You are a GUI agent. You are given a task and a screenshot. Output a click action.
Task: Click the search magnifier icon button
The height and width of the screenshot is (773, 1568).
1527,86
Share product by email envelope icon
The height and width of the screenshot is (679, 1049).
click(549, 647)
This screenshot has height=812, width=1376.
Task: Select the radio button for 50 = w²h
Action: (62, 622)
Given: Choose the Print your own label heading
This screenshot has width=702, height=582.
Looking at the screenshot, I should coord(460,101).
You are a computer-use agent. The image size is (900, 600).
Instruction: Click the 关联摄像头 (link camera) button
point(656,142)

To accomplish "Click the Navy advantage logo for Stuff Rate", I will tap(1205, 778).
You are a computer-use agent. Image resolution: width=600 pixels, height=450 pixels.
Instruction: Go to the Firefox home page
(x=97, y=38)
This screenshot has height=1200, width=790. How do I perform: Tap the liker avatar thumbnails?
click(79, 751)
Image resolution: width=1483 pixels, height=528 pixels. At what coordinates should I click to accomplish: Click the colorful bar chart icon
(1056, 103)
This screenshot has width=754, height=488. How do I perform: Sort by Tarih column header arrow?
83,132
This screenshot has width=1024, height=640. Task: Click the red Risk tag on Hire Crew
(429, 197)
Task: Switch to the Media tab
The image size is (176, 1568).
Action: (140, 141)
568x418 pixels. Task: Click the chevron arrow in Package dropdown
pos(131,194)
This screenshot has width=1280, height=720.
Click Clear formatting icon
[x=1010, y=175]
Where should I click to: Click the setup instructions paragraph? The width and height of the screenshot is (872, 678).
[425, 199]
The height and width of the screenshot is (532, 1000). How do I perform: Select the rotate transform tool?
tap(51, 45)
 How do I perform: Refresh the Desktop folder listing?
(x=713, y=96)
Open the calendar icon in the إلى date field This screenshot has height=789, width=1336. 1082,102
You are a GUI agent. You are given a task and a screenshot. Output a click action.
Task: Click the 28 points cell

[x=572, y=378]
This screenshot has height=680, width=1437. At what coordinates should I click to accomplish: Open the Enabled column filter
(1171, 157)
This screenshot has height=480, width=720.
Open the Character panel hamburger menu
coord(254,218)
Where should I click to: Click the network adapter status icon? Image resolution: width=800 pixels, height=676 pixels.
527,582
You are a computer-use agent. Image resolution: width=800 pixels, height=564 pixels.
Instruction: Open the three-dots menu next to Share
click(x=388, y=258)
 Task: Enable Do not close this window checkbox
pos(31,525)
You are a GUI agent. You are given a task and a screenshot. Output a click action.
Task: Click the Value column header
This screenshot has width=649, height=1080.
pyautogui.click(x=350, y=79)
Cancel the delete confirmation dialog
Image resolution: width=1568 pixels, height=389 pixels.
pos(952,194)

### WORK TASK:
The lines from the one containing "You are a computer-use agent. Image resolution: width=800" through the end of the data are to be copied exactly, the first and last of them included.

### FINISHED TASK:
You are a computer-use agent. Image resolution: width=800 pixels, height=564 pixels.
Instruction: Open the three-dots menu next to Share
click(x=388, y=258)
 Task: Enable Do not close this window checkbox
pos(31,525)
You are a GUI agent. You are given a task and a screenshot. Output a click action.
Task: Click the Value column header
This screenshot has width=649, height=1080.
pyautogui.click(x=350, y=79)
Cancel the delete confirmation dialog
Image resolution: width=1568 pixels, height=389 pixels.
pos(952,194)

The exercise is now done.